Em unidades de grande porte, a falta de controle de temperatura e umidade pode gerar perdas significativas ao longo do período de armazenagem. Em um silo com capacidade para 100 mil sacas, por exemplo, o prejuízo pode variar entre 4 mil e 7 mil sacas comprometidas.
Segundo o diretor executivo da Qualygran Tecnologia Agroindustrial, Júlio Espel, falhas no controle do ambiente interno do silo podem provocar deterioração dos grãos durante o armazenamento.
“Dependendo das condições, essas perdas podem chegar a algo entre 4% e 7% do volume armazenado”, explicou.
Outro fator apontado é o avanço tecnológico das colheitadeiras, que aumentou a velocidade da colheita e o volume de grãos enviados às unidades de armazenagem em um curto período.
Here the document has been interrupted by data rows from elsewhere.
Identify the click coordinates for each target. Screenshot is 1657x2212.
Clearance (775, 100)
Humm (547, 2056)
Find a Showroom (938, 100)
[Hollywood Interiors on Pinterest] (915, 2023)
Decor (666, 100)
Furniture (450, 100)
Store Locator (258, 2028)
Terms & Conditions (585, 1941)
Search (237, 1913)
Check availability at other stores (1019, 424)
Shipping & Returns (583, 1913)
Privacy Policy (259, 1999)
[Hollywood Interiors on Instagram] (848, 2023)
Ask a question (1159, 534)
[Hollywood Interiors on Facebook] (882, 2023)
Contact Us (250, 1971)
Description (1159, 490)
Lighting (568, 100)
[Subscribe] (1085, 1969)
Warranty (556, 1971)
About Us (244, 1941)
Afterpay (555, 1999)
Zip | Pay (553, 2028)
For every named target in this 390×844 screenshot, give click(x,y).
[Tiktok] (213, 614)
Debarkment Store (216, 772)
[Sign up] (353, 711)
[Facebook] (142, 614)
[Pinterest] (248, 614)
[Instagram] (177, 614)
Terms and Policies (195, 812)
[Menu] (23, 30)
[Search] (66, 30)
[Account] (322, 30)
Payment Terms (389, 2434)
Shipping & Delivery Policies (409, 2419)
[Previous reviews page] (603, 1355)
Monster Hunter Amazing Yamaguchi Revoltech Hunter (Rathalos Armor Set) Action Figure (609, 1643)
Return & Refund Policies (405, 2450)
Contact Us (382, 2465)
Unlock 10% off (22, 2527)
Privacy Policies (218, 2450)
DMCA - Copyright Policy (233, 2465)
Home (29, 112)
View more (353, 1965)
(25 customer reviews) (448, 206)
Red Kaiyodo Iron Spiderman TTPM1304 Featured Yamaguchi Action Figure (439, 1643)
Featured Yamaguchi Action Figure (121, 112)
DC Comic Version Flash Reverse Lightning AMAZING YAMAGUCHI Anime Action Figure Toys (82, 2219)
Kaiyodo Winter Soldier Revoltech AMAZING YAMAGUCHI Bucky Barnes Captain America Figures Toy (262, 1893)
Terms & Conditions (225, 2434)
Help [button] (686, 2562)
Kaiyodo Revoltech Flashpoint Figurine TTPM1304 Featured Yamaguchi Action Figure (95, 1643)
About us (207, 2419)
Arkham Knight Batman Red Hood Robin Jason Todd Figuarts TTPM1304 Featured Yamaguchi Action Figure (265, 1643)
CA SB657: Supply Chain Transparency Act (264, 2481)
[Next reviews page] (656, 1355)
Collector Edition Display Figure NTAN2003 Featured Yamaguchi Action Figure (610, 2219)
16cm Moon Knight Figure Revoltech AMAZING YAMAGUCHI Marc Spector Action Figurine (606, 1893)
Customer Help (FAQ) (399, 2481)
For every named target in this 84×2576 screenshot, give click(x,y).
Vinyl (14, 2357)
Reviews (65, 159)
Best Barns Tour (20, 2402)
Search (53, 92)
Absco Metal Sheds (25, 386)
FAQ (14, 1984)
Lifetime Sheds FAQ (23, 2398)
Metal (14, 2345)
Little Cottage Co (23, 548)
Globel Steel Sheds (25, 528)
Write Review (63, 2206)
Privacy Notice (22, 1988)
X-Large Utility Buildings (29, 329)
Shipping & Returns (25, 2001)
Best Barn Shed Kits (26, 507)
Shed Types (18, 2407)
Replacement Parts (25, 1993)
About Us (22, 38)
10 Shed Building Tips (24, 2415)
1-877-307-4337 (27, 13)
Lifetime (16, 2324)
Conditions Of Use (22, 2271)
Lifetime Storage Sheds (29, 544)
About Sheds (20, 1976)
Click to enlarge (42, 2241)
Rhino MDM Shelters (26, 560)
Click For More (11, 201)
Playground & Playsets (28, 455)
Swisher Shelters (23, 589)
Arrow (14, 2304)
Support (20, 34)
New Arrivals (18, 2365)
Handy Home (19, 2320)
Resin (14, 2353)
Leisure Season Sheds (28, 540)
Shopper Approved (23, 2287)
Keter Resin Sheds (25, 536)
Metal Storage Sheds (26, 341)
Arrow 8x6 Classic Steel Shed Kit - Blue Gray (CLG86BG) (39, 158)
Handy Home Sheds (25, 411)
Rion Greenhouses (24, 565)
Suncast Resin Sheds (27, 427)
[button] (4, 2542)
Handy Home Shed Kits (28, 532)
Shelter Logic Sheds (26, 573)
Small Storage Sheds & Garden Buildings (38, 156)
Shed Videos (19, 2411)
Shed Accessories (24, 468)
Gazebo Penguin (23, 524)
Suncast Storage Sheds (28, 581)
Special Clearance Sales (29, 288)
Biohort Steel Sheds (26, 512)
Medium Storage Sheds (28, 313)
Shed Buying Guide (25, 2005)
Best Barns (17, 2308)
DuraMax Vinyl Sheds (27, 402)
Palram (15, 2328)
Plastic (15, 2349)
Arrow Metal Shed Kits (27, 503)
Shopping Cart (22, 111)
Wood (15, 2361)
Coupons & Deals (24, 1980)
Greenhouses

Em muitos casos, porém, as estruturas de recepção e secagem não evoluíram no mesmo ritmo.
Entre as tecnologias disponíveis para reduzir perdas estão sistemas de secagem que utilizam aeração diretamente no silo e equipamentos que distribuem os grãos de forma uniforme dentro da estrutura, facilitando a circulação de ar e evitando deterioração.
Apesar das soluções já existentes, muitas unidades ainda operam sem modernização, o que pode impactar diretamente o resultado financeiro da safra. A empresa apresenta tecnologias voltadas à modernização de silos durante a Expodireto 2026.